The Central Powers signed a separate Treaty of Brest-Litovsk with Bolshevist Russia on March 3, 1918. Russia agreed to recognize the concluded treaty with the Ukrainian People's Republic and to immediately sign a peace treaty with Ukraine, to define the borders between Russia and Ukraine without delay, to clear the Ukrainian territory of Russian troops and the Russian Red Guard, as well as put an end to all agitation or propaganda against the government or the public institutions of the Ukrainian People's Republic (article 6). The treaty immediately caused much opposition among Poles, particularly those in Austria-Hungary. Polish politicians in the Austrian parliament immediately began their protests, paralyzing the parliament; civil servants began a strike, and spontaneous demonstrations took place in various cities and towns. Most notably, the Polish Auxiliary Corps refused to follow Austrian orders, and after the battle of Rarańcza broke through the front lines to join Polish forces in the Russian Civil War. Although the Austrian government in Vienna withdrew from parts of the treaty, the damage it had caused to Polish-Austrian relations was significant, and the pro-Austrian and anti-independence faction of Polish-Austrian politicians was permanently weakened.
The treaty of Brest-Litovsk provided the Ukrainian People's Republic with German and Austro-Hungarian military aid in clearing Bolshevik forces from Ukraine in February–April 1918, but the treaty also meant that the Entente Powers suspended relations with the Ukrainian People's Republic.

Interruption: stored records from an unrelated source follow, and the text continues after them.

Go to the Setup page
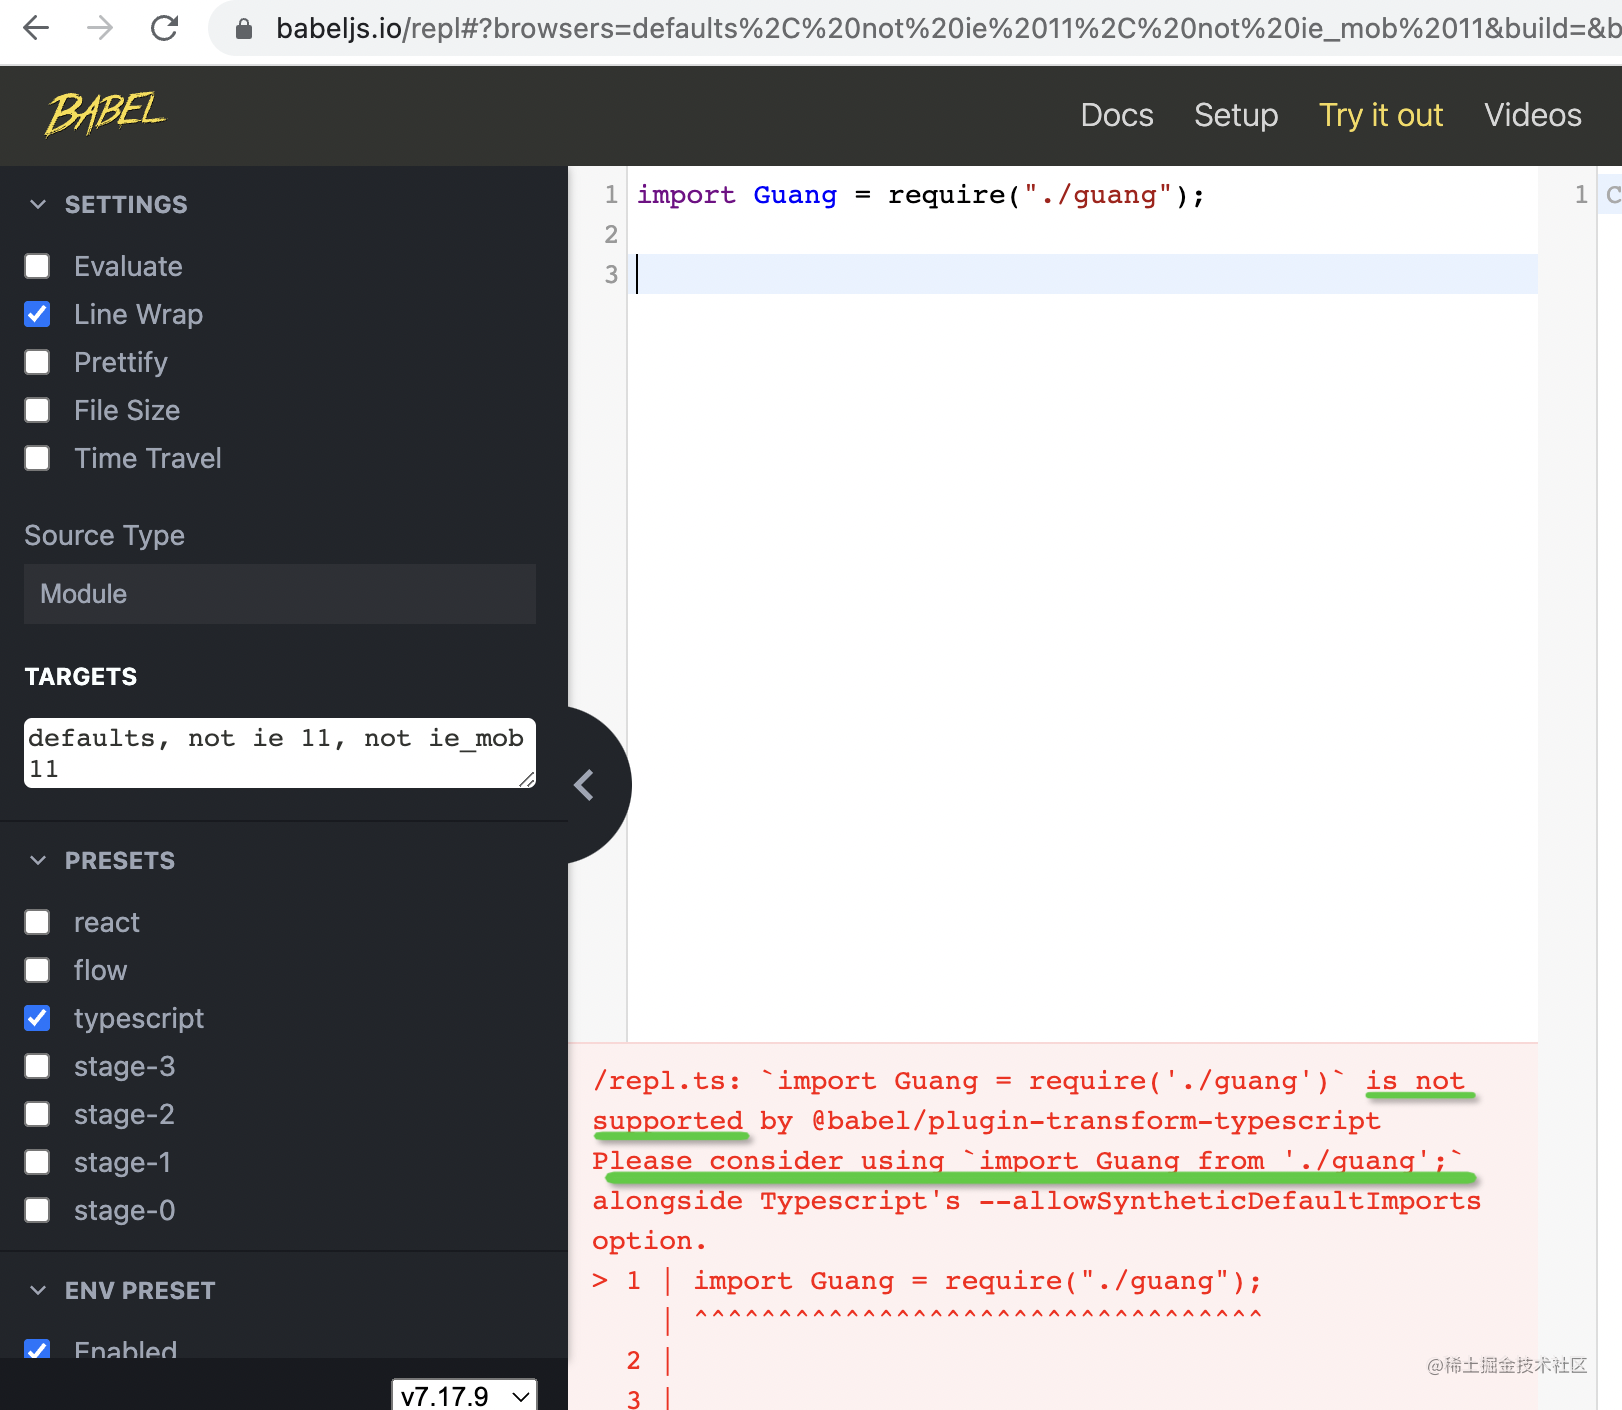The image size is (1622, 1410). [x=1235, y=115]
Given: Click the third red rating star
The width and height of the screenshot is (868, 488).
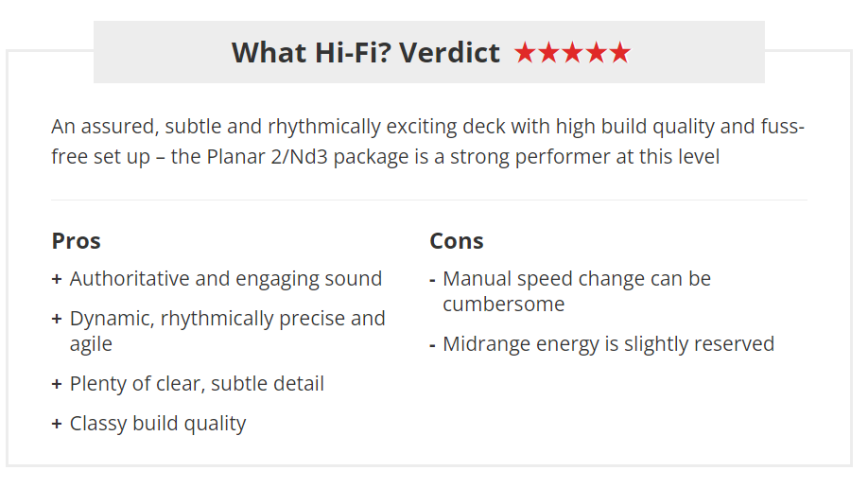Looking at the screenshot, I should pyautogui.click(x=572, y=53).
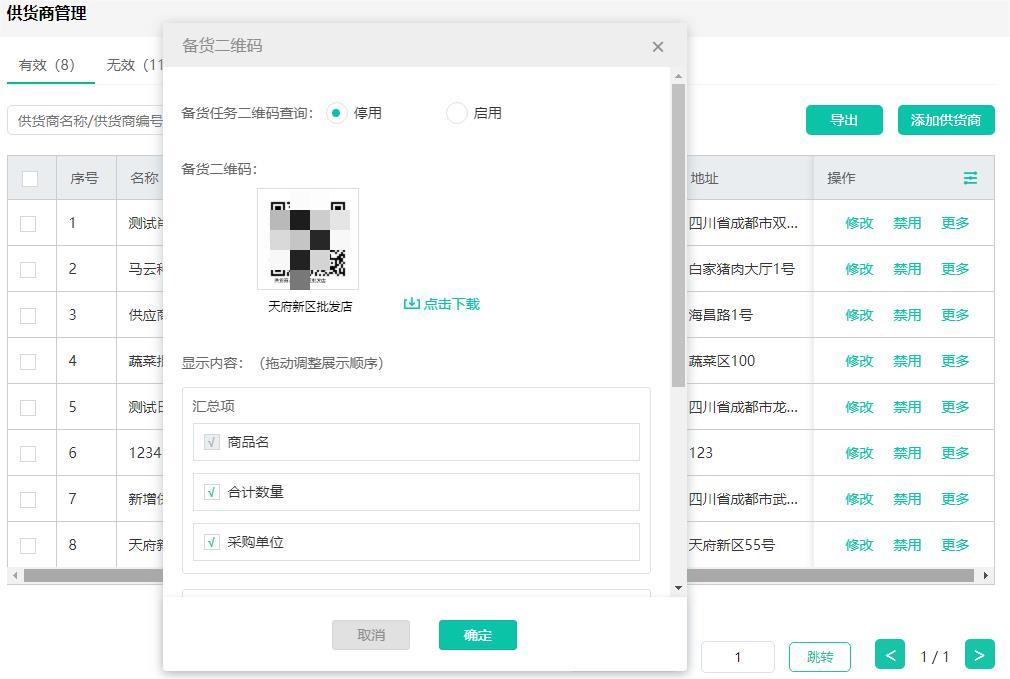The width and height of the screenshot is (1010, 679).
Task: Close the 备货二维码 dialog with the X
Action: (657, 46)
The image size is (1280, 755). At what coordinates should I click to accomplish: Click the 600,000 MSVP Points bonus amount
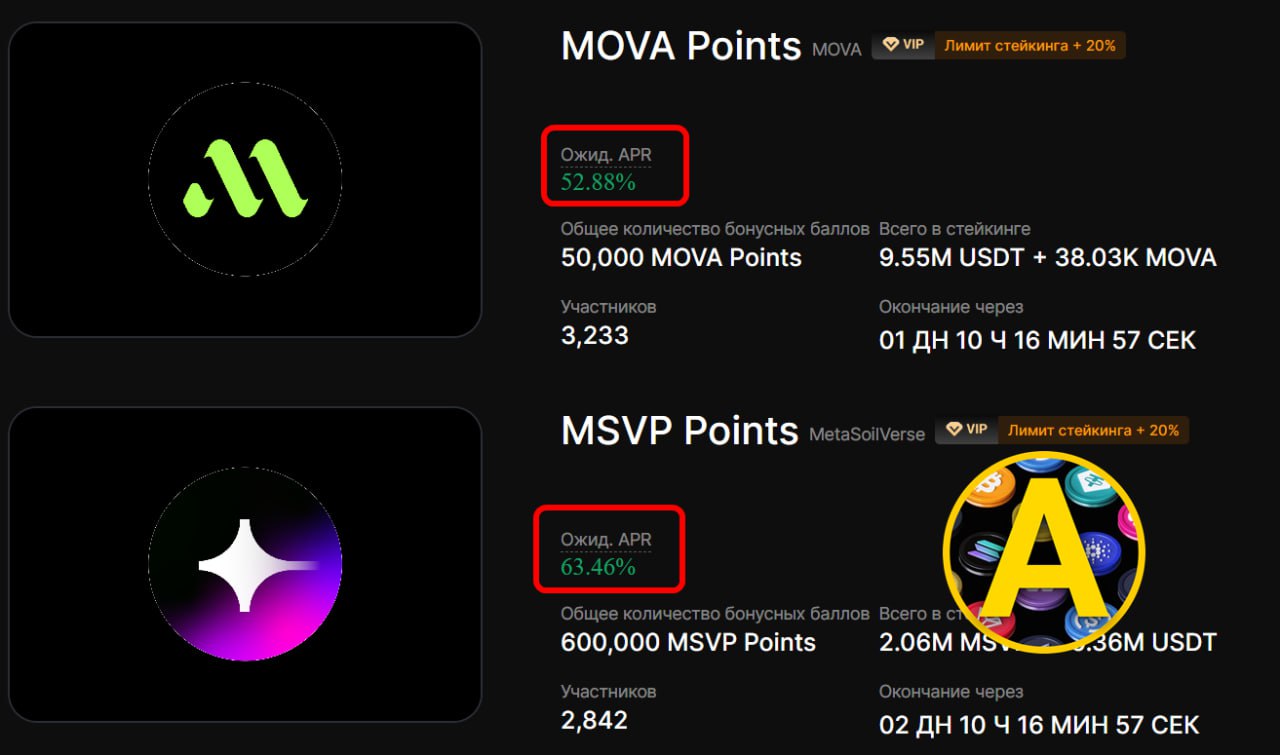coord(688,642)
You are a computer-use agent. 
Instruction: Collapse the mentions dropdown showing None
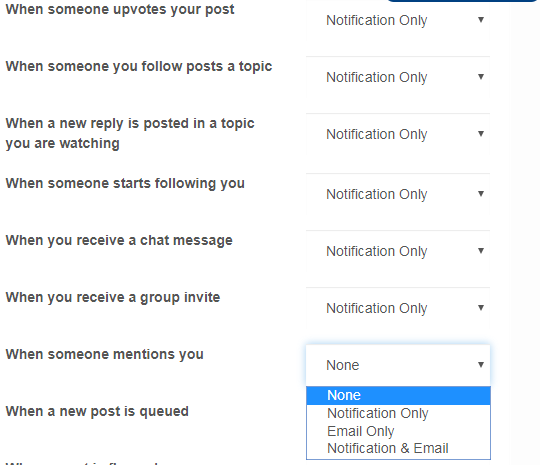(x=398, y=365)

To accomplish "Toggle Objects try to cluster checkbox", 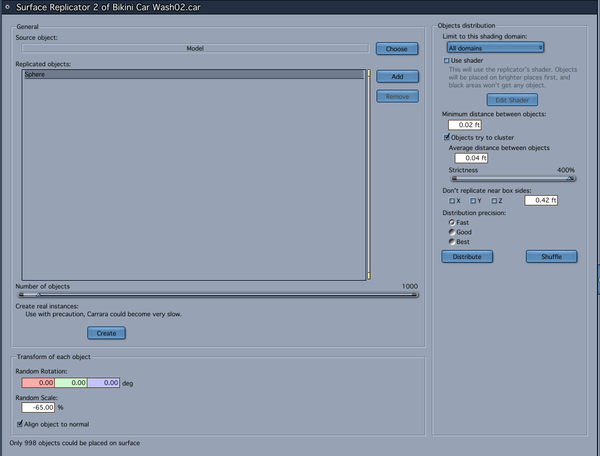I will [x=447, y=137].
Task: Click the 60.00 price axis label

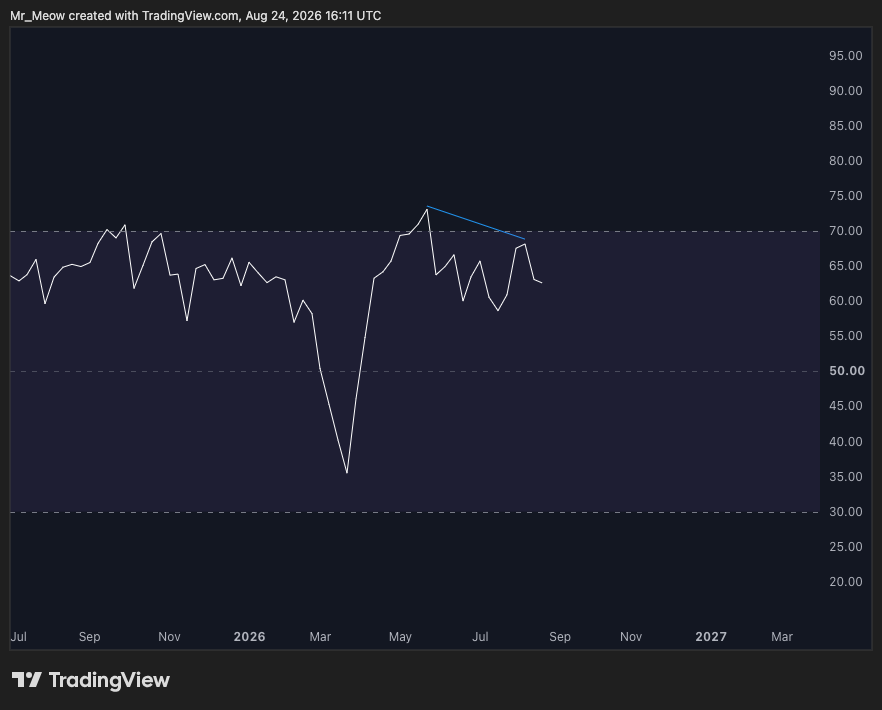Action: (x=845, y=301)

Soon, however, the invited foreign forces from the Central Powers were seen as occupants by a major part of the Ukrainian population and also parts of the Tsentralna Rada. In late April the German Supreme Commander in Ukraine, Hermann von Eichhorn, issued an order making Ukrainians subject to German military courts for offenses against German interests, the First Ukrainian Division (the Blue coats) was disarmed, and German soldiers even arrested two ministers after they criticized the German actions.